__WHAT TO WORK ON__. Your copy starts at the line containing "You are a computer-use agent." and ends at the last line below. Copy exactly, without pictures.

**** RECORDS PROVIDED ****

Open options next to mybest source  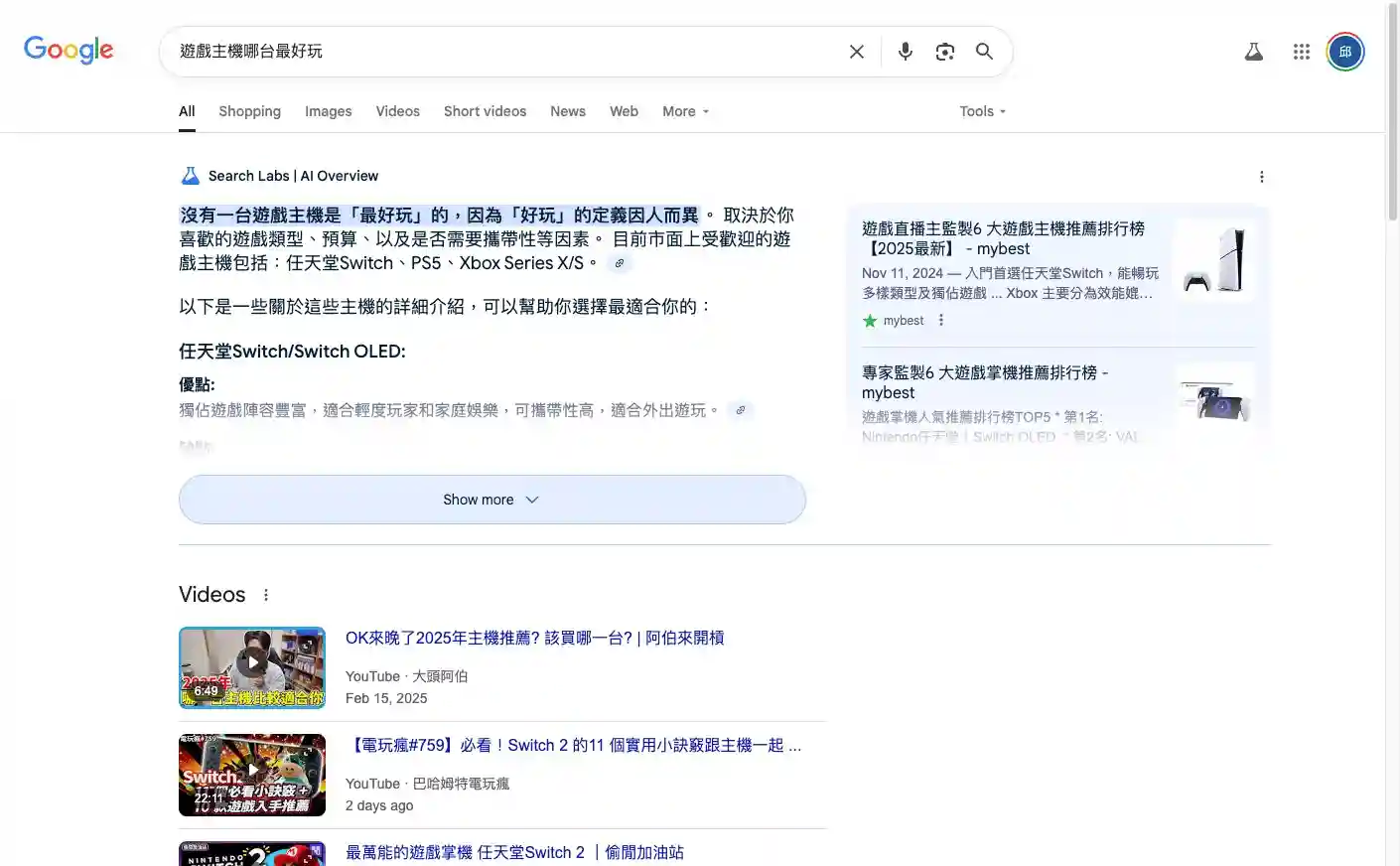point(941,320)
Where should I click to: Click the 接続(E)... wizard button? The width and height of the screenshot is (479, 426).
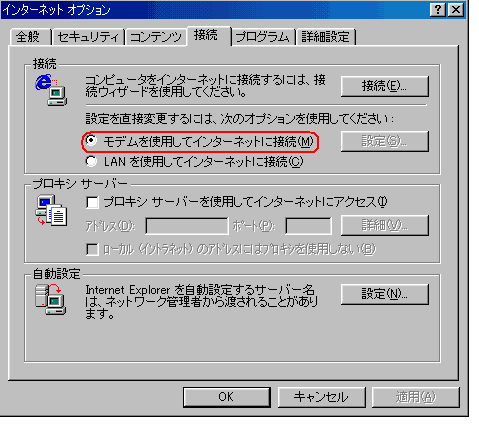click(x=384, y=86)
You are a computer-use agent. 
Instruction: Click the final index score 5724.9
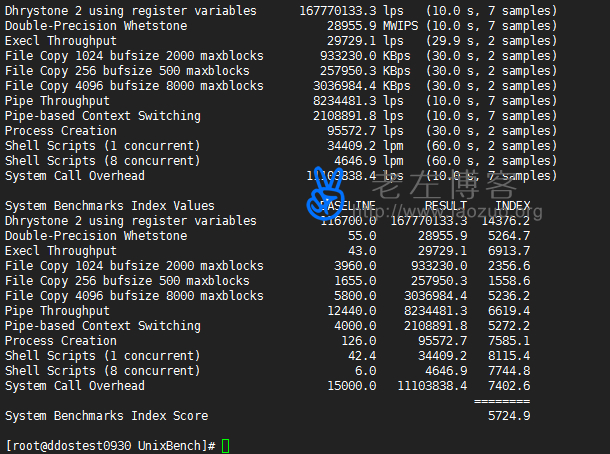click(508, 415)
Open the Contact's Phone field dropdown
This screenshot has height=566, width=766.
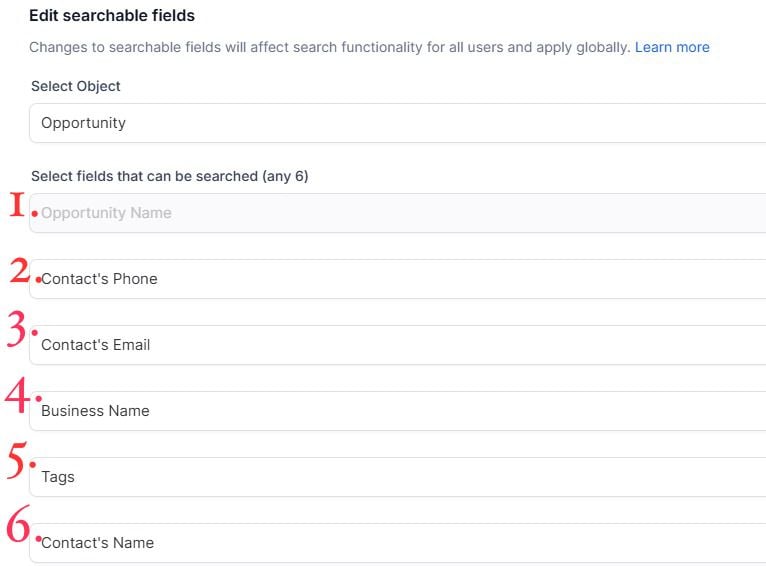point(400,279)
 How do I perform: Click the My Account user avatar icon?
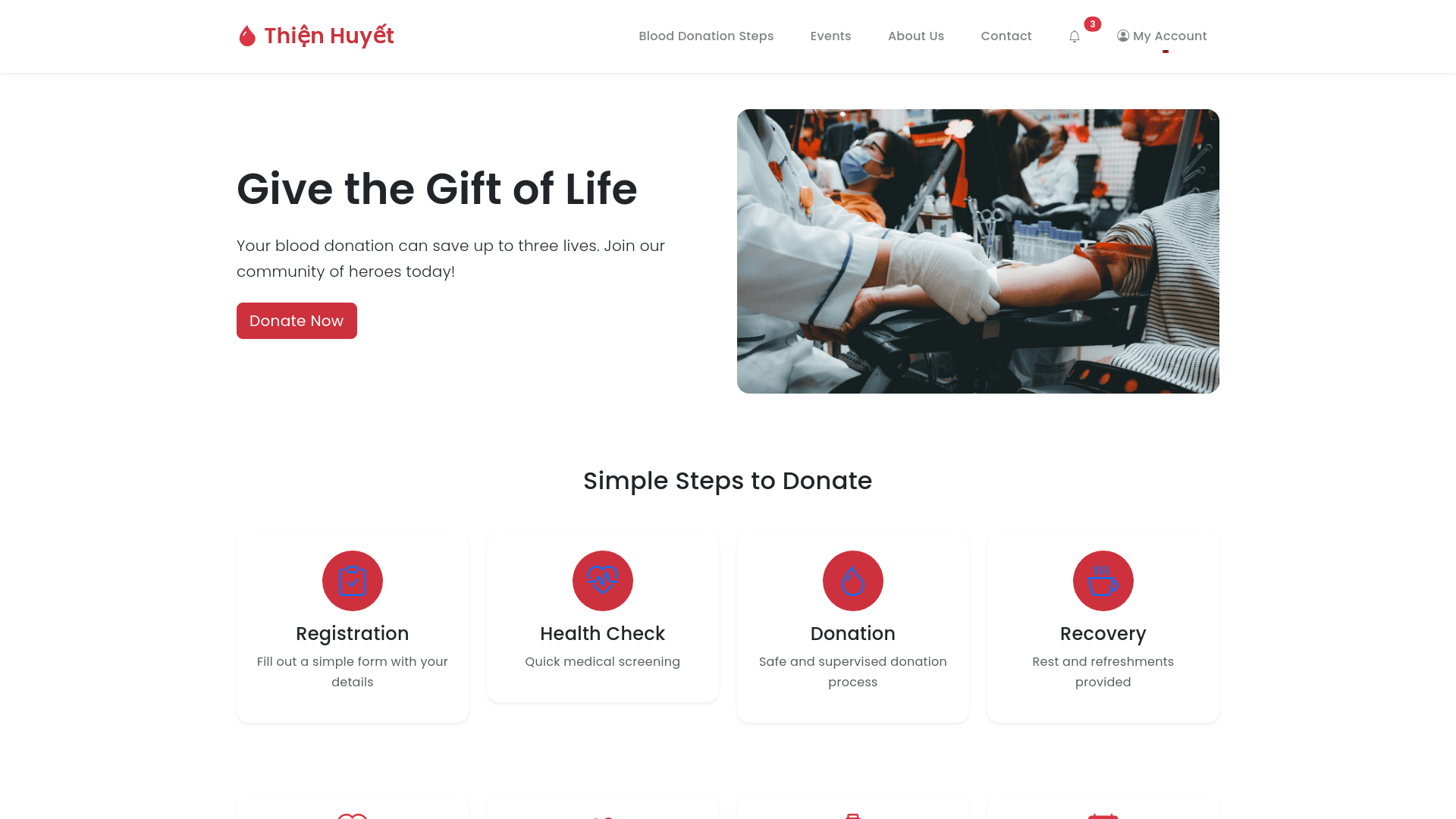coord(1123,36)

****

__FINISHED TASK__.
You are a computer-use agent. 
Instruction: Click the final index score 5724.9
click(508, 415)
Open the Contact's Phone field dropdown
This screenshot has height=566, width=766.
point(400,279)
 How do I perform: Click the My Account user avatar icon?
coord(1123,36)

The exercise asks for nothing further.